On the 12th Mach 1510 the executors of Lady Margaret Beaufort, Countess of Richmond and Derby - mother of Henry Vll - gave details of a stipend of £10 for the Chaplain of the Minster to teach Grammar to ‘all who came’.
In 1563 the Governors arranged for a “fit and proper” schoolmaster - but only a year later he was advised that he should
“gyve better attendance with the schollars and also to keep them in better order as well as in church as in streate which he had granted to do”
So, a shaky start it seems .
The building we know as the Old Grammar School off King Street was actually built in 1842 and converted into flats in 1982. An old free Grammar school building that stood in School House Lane was itself demolished in 1849 - some seven years after the newer building was completed.

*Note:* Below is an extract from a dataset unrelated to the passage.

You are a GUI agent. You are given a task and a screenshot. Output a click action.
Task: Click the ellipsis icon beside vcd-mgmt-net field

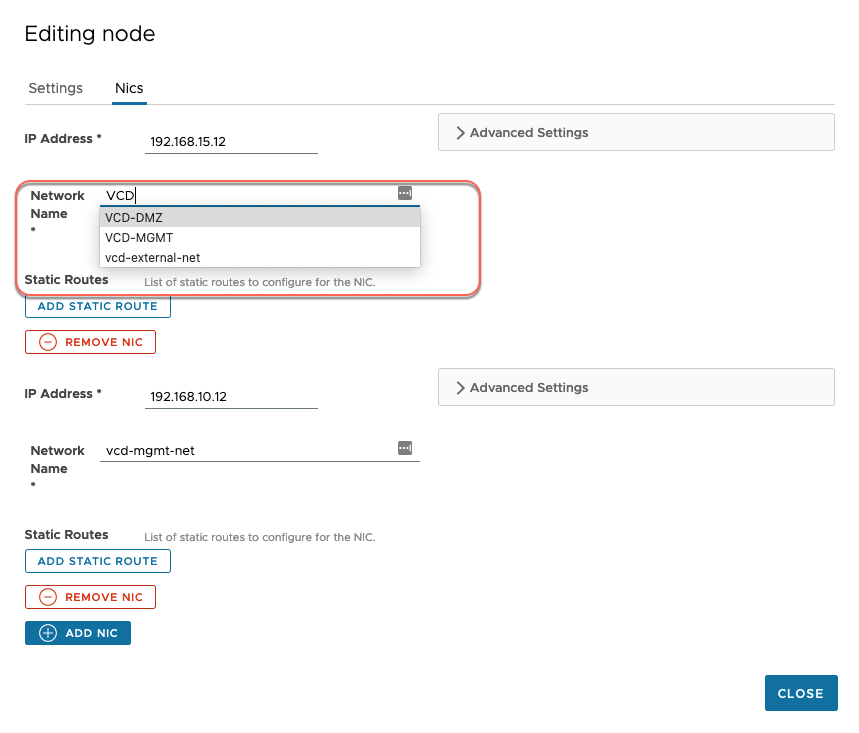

During the 1830s it was resolved to build the building we see today. A brew-house and a coach house were incorporated and the two ends of the ground floor area were taken up with spacious living accommodation for the Headmaster and the “Second Master” - each with a separate Dining Room, Library but sharing a wine cellar. Between those areas was the large hall in which teaching took place. Dormitories for staff and students were on the upper floor. Quills were, of course, used by the students who came from a number of areas other than Wimborne. Fifty percent of the students in 1849 were local and the others came from as far away as Derbyshire and Nottingham.
The old Chantry Priests house had been used in earlier times - In 1601 and for many years throughout the seventeenth and eighteenth centuries the teachers were clergy - but this didn’t alter that in 1769 one of the Headmasters duties was to direct his students to the sport of cock-fighting in the Shrove Tuesday events.